EL BURRO Y EL ACCIDENTE
Un caso singular: Luis Zalamea Borda, cronista de El Nuevo Siglo, autor del Círculo del Alacrán, hermano de Jorge, creador de ‘El Sueño de las Escalinatas’, era tal su grado de embriaguez que fue bajado del avión, tomó otro vuelo y al llegar aún tambaleante a su casa en Bogotá, llena de allegados, pues aparecía en la lista de víctimas, al verlo entrar balanceándose por poco mueren del susto, solo ahí supo Luis que estaba muerto.
Ante la magnitud del desastre, el presidente Ospina Perez, mediante decreto, del 14 de marzo, exacto al mes de la tragedia, creó una nueva entidad, la Aeronáutica Civil, designando como su primer director al acusioso e impetuoso ingeniero barranquillero, egresado de Oxford, Mauricio Obregon, apodado por sus excentricidades el retador de las alturas y las profundidades, a la postre Rector de la Universidad de los Andes y como subdirector a Enrique Concha Vanegas, célebre por haber volado solo de Bogotá a Lima piloteando un monomotor.

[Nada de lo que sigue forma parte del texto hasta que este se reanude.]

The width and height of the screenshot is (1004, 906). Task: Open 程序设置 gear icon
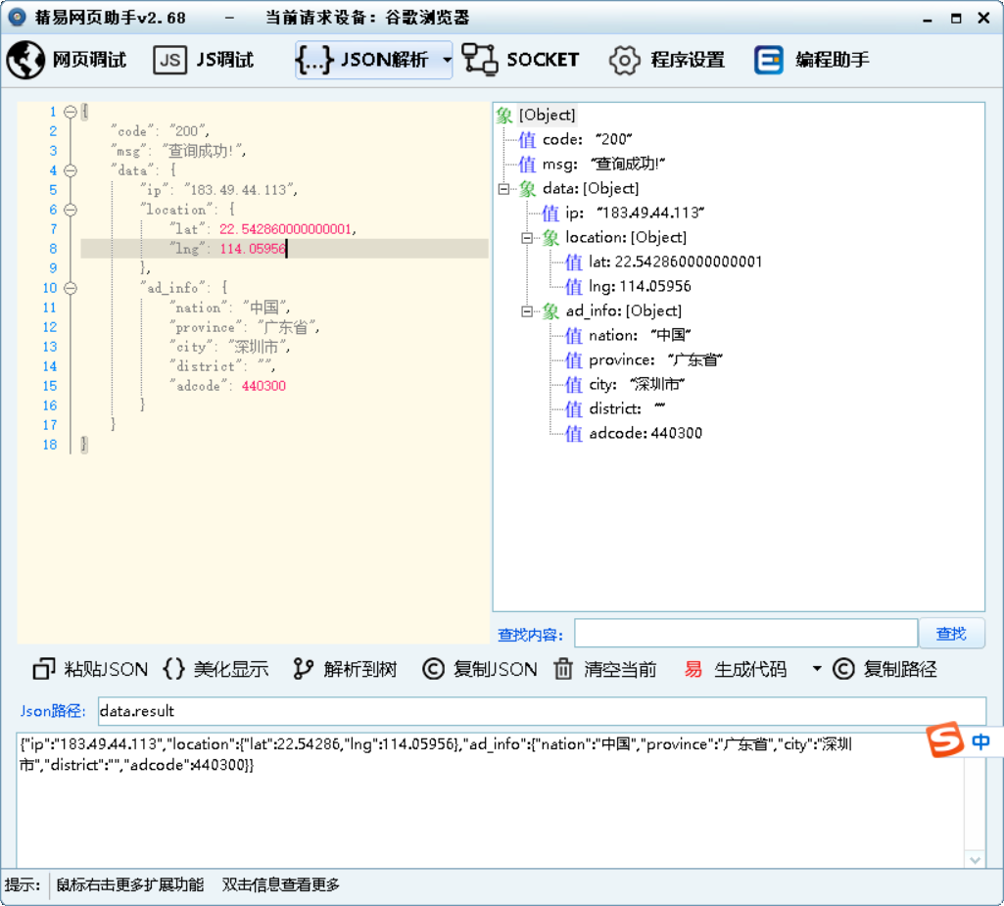[624, 60]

Más allá de las calidades científicas de Obregón, quien además era piloto, era muy recordado y conocido porque poco antes de su nombramiento había superado una emergencia aérea con su primo Alejandro, el pintor, volando a bordo de un destartalado monomotor, que se apagaba y prendía misteriosamente en el aire, sobre las inmediaciones del rio Magdalena y al haber anochecido desafió la oscuridad y sin saberse cómo aterrizó al pie de lo que sería el puente Pumarejo, arrastrando un zarzal, sin un solo rasguño, pero una vez en tierra, no bien repuestos del susto, rumbo a la ciudad, en la moto de alto cilindraje del pintor, llevándolo de parrillero, un burro se les atravesó en la vía derribándolos, muriendo el animal, sufriendo ellos fuertes descalabros al rodar muchos metros por un suelo lleno de cascajos.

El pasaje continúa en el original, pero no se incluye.